## [What you should do]
The stretch wanted below opens at the line containing "Themen (739, 31)" and closes at the line containing "[feedlyで更新情報を購読] (47, 2498)". Please return it exactly, with no other lines.
::: Data to examine
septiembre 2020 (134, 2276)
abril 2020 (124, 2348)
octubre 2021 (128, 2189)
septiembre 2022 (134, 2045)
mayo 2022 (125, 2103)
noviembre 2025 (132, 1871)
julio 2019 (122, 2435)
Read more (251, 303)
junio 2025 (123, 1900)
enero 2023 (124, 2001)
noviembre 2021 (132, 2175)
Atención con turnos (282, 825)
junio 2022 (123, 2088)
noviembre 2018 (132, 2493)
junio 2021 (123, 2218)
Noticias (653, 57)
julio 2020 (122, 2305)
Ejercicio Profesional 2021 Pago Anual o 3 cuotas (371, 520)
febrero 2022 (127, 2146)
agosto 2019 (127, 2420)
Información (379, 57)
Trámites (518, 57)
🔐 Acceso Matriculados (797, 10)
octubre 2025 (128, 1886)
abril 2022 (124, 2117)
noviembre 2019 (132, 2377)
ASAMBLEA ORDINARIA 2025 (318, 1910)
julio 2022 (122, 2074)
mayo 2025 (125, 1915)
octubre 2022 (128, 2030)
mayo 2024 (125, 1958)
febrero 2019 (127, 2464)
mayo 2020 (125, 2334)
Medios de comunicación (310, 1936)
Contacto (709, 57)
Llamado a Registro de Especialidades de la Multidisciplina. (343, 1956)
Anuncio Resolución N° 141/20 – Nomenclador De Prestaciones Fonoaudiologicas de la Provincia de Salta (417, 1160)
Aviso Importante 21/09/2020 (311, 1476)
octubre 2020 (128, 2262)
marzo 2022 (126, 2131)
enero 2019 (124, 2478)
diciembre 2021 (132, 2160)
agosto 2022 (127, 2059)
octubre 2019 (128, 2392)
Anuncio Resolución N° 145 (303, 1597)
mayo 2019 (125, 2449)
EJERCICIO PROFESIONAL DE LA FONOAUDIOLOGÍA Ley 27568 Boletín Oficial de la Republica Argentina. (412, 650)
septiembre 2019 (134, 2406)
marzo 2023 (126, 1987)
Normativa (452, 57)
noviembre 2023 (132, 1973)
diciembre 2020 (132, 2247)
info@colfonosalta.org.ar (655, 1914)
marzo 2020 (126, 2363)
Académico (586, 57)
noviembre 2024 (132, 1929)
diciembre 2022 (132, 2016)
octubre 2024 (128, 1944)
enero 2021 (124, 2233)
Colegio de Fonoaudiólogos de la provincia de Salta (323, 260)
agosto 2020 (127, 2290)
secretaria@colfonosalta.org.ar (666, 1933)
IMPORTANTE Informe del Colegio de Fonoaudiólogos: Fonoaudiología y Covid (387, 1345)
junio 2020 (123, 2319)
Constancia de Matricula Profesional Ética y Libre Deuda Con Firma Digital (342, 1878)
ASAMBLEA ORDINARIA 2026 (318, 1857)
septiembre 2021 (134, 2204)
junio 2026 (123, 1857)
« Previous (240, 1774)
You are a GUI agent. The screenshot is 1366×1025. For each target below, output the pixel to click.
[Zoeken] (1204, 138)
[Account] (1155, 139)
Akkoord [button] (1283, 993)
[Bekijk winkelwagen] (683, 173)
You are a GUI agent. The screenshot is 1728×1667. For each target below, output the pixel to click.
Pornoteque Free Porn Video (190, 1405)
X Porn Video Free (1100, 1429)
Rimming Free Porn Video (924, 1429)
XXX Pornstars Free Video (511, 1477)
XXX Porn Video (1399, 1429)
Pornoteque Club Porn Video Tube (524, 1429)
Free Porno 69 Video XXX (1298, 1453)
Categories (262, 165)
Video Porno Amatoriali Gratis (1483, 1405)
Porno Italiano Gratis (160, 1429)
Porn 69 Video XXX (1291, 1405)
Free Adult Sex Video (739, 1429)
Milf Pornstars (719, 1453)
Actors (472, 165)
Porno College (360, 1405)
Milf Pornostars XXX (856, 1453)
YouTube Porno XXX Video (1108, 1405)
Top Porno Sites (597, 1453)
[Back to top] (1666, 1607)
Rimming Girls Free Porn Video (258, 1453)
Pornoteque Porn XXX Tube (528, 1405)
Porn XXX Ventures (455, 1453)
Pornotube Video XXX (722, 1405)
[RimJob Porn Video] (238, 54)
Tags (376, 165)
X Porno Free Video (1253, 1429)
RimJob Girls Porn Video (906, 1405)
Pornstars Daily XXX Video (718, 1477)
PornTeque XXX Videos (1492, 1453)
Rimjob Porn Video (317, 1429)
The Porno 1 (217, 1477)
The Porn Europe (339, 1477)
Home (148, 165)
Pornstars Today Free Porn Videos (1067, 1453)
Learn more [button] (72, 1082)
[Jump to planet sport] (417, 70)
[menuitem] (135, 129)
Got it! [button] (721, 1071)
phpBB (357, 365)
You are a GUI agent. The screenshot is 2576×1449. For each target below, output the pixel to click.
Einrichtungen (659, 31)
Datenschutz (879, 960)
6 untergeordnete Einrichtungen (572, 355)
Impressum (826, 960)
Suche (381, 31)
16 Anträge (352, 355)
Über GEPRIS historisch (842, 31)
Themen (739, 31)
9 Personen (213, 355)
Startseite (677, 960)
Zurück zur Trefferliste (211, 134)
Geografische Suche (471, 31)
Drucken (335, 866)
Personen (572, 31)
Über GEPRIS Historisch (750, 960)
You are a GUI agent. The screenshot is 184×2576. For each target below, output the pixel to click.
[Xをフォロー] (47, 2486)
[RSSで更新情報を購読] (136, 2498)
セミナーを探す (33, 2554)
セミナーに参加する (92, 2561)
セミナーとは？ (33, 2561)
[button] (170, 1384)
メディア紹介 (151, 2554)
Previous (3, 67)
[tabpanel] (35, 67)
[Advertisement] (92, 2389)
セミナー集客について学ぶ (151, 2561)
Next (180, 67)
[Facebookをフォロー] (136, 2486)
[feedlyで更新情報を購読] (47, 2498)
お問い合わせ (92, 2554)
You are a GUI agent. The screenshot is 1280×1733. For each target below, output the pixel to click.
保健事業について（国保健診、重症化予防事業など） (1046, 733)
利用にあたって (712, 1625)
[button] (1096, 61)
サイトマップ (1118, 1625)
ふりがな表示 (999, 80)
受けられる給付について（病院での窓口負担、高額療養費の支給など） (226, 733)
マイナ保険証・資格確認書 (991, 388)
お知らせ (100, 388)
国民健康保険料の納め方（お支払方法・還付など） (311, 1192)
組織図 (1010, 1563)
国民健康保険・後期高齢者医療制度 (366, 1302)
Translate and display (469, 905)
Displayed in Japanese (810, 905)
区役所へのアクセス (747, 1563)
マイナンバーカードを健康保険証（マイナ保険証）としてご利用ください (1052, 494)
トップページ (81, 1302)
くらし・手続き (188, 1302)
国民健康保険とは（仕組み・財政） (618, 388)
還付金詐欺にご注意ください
::::::
## [Answer box]
Themen (739, 31)
9 Personen (213, 355)
Startseite (677, 960)
Zurück zur Trefferliste (211, 134)
Geografische Suche (471, 31)
Drucken (335, 866)
Personen (572, 31)
Über GEPRIS Historisch (750, 960)
You are a GUI agent. The screenshot is 184×2576. For each target below, output the pixel to click.
[Xをフォロー] (47, 2486)
[RSSで更新情報を購読] (136, 2498)
セミナーを探す (33, 2554)
セミナーに参加する (92, 2561)
セミナーとは？ (33, 2561)
[button] (170, 1384)
メディア紹介 (151, 2554)
Previous (3, 67)
[tabpanel] (35, 67)
[Advertisement] (92, 2389)
セミナー集客について学ぶ (151, 2561)
Next (180, 67)
[Facebookをフォロー] (136, 2486)
[feedlyで更新情報を購読] (47, 2498)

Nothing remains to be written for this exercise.